Microsoft has released Visual F# 4.0 as part of Visual Studio 2015. It is the first major release version of the F# language and VS tools to include community contributions.

 

According to the release notes, the new version has new language and runtime additions which fill in gaps, make more things "just work," and improve performance in key areas.

However, the release is also significant for they way it has been achieved. Writing about the release on the .NET blog, the F# team said: 

“F# 4.0 is as much about a change in culture for the language as updates to the language specification, library and tools”, adding “language design is now done in an open, collaborative way through fslang.uservoice.com. Language implementation has shifted to a fully open mode of engineering, and language delivery is shifting to be much more cross-platform and multi-editor. All of this is done by a range of contributors, including Microsoft, Microsoft Research, F# Software Foundation members and many more.”

The new language features include constructors as first-class functions. Until now there has been no way to treat a type constructor as an isolated function that could be passed around and composed with other functions.
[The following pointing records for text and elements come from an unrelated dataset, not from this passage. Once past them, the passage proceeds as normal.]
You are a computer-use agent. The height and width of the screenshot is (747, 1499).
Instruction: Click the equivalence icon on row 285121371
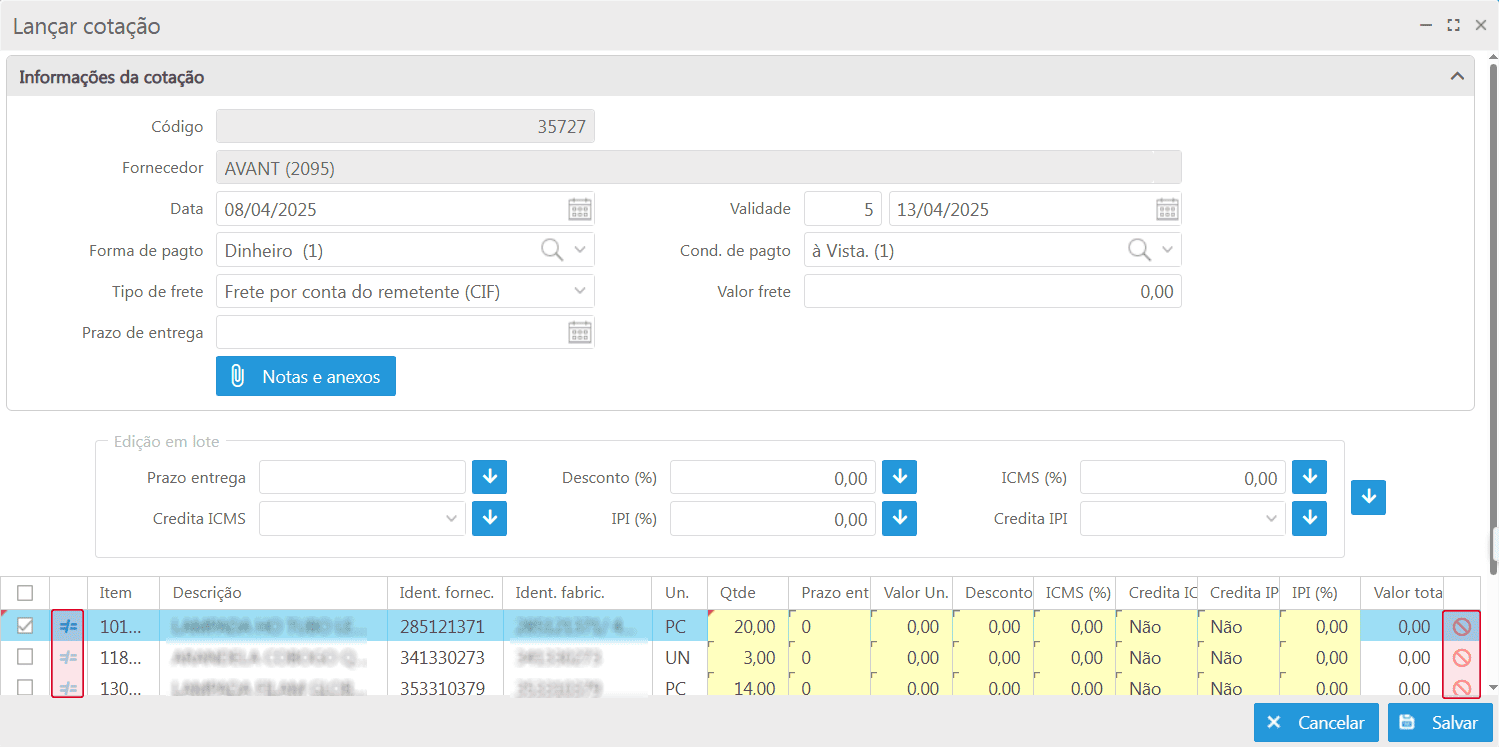(68, 627)
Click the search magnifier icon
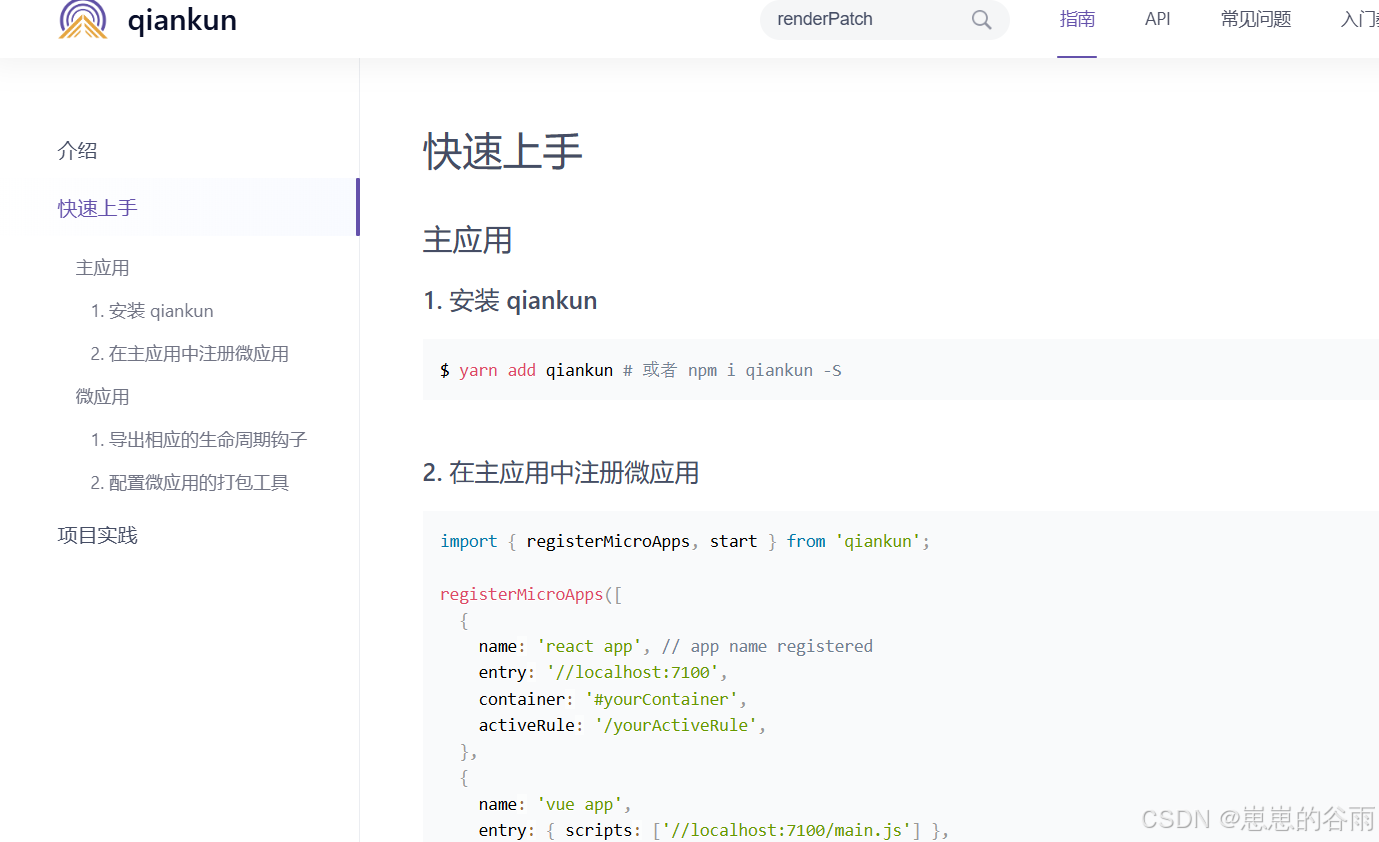 [x=980, y=19]
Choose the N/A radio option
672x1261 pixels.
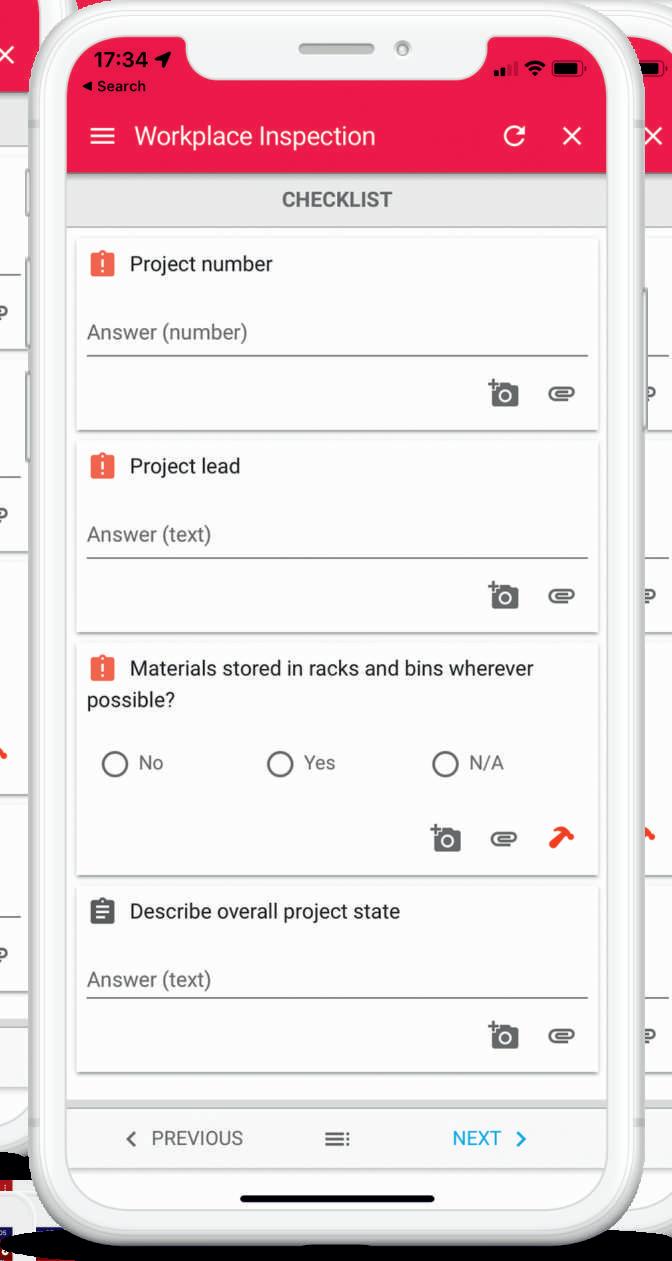click(x=445, y=764)
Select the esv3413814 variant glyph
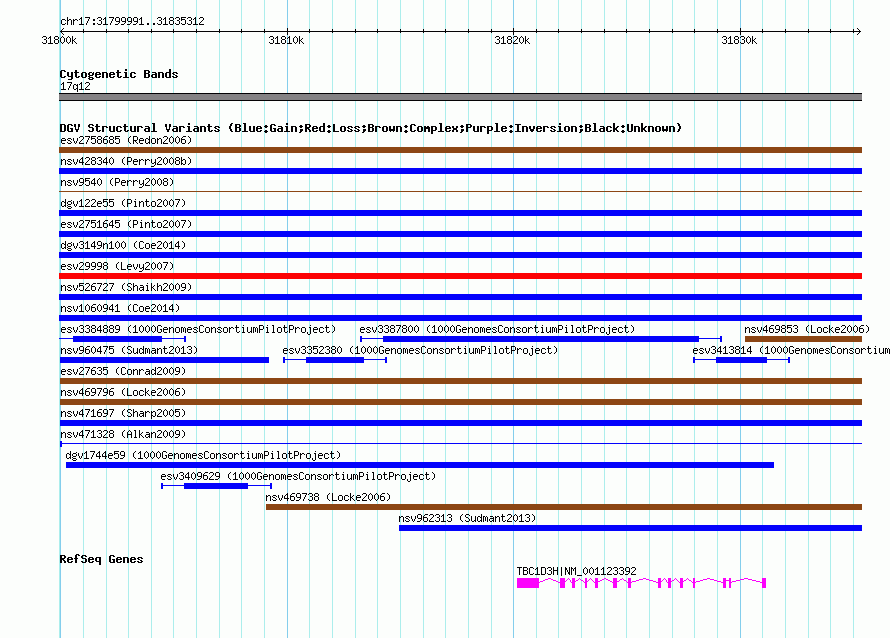The image size is (890, 638). [741, 360]
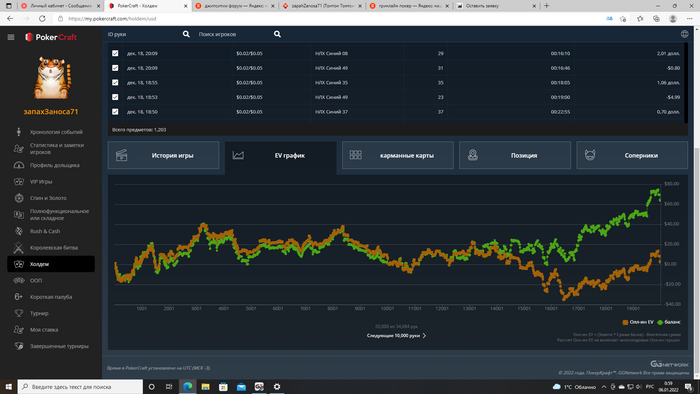Open Microsoft Edge from the taskbar
The image size is (700, 394).
pyautogui.click(x=188, y=386)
The new version treats constructors as first-class functions, with the same treatment as other traditional .NET methods.

Mutable and ref have been unified, so that the 'mutable' syntax can now be used everywhere, and captured values will be automatically converted to heap-based 'ref' values by the compiler when needed.

Support has also been added for high-dimensional arrays. The .NET framework supports up to 32-dimensional arrays, but in the past F# only supported use of up to rank-4 arrays. This is now fixed for arrays created in external libraries that rely on high-dimensional arrays.
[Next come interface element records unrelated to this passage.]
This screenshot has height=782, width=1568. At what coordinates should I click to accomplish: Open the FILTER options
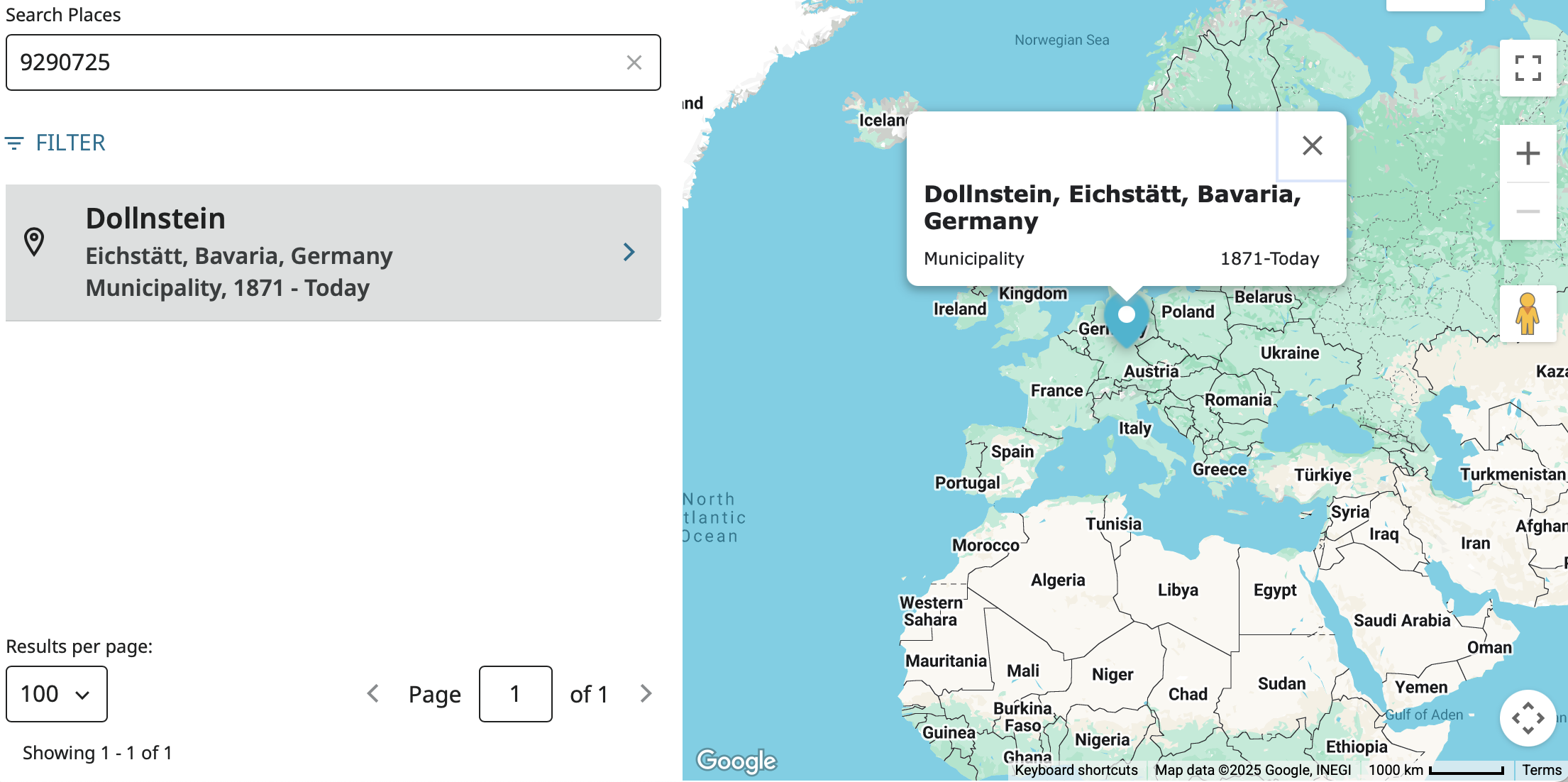[x=55, y=143]
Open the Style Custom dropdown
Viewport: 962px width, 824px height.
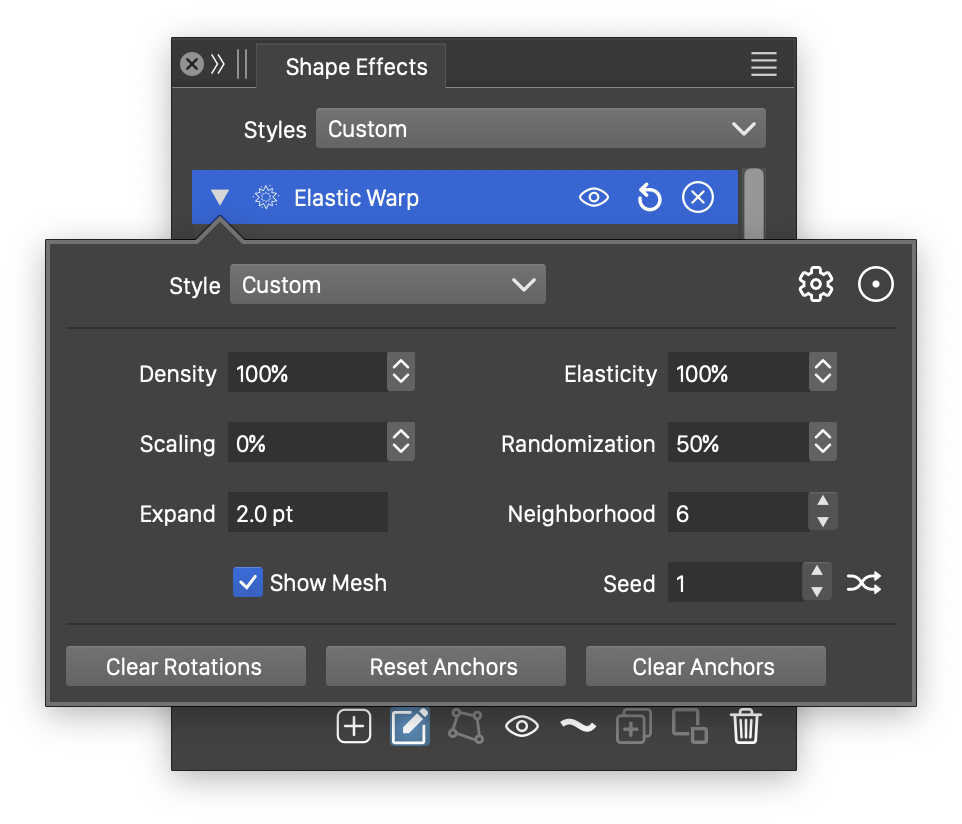388,285
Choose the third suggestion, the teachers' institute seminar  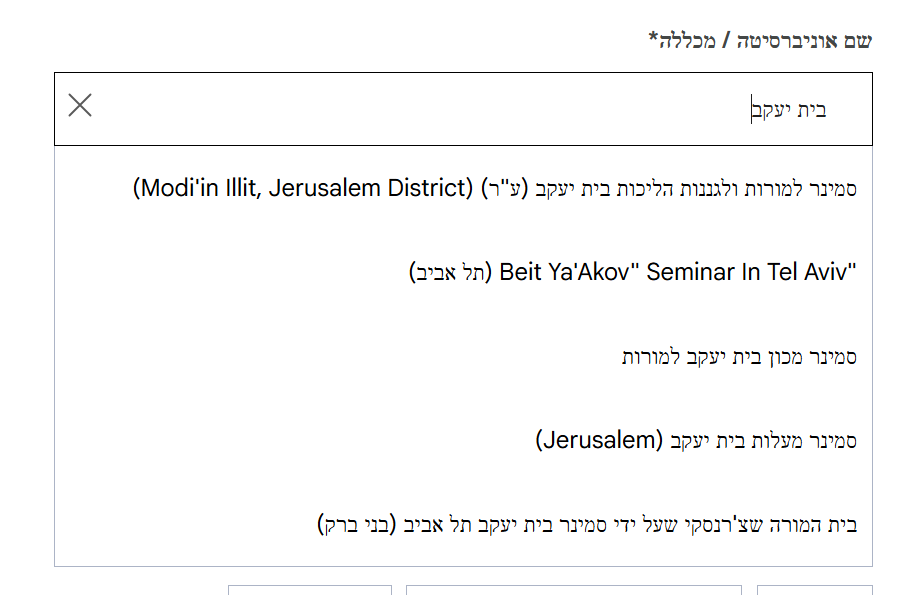coord(739,356)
Another improvement is support for static parameters to provided methods. In previous versions, you could supply static parameters to the top-level provided type, but all other provided types, methods, and properties had to be generated based on this single set of parameters. You can now give a single type declaration along with parameterized usage of methods.

Provided types can now be specified as non-nullable via the standard [<AllowNullLiteral(false)>], and method arguments of type Expr<'t> can now be transparently auto-quoted, passing both the argument value and the AST of the expression that generated it.
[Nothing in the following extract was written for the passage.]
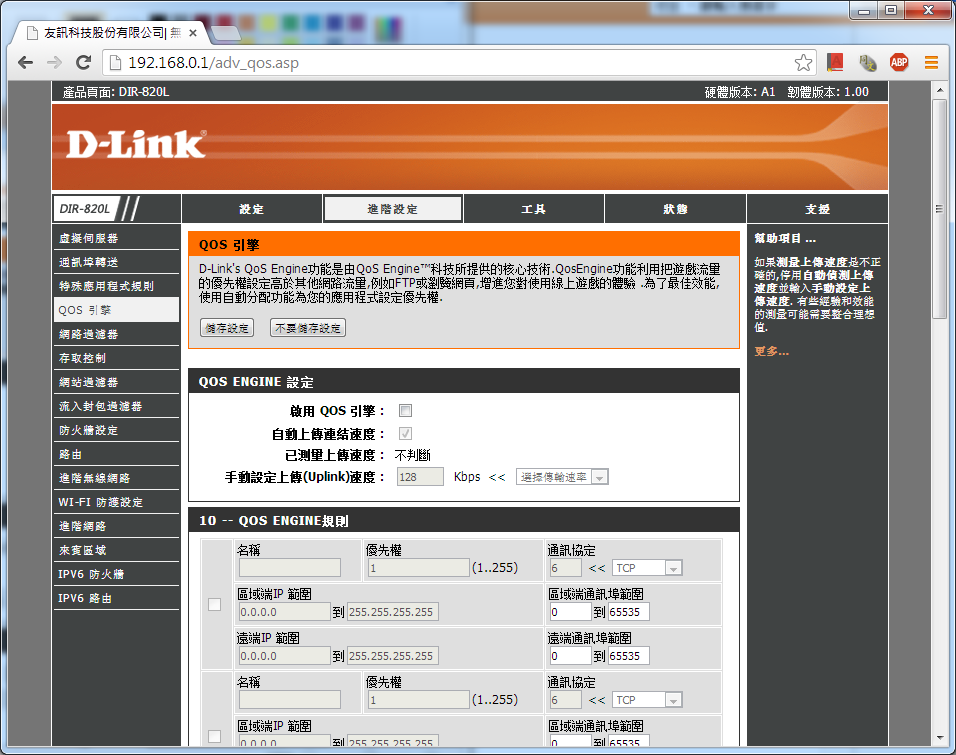Click the browser forward arrow
Viewport: 956px width, 755px height.
(x=55, y=63)
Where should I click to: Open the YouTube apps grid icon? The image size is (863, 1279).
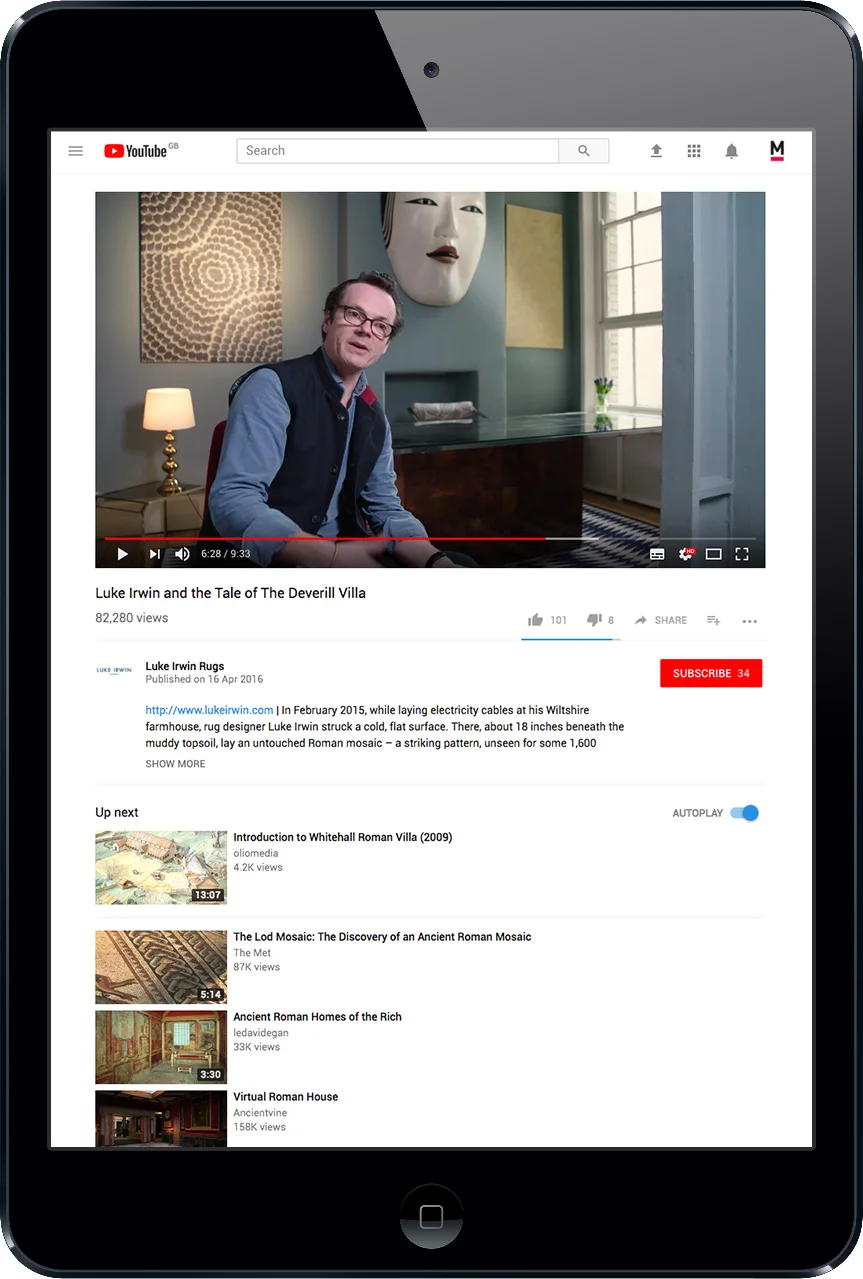click(x=694, y=151)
The IDE is another area to have been improved, with support for script debugging directly within the IDE. Larger and more complex code snippets are hard to debug, but until now it wasn’t possible to attach the Visual Studio debugger directly to an F# script. VS 2015 lets you debug F# scripts directly by attaching the debugger to the current F# Interactive session through context menus in the editor or the F# Interactive window itself.

Other improvements to the IDE provide the means to see whether elements of a project are up-to-date (as opposed to failed or succeeded when building the overall project). You also get intellisense support in object initializer expressions, so the completion list will contain the settable properties you can initialize. Intellisense has also been added for named parameters.  

You can see the full list of improvements in the release notes.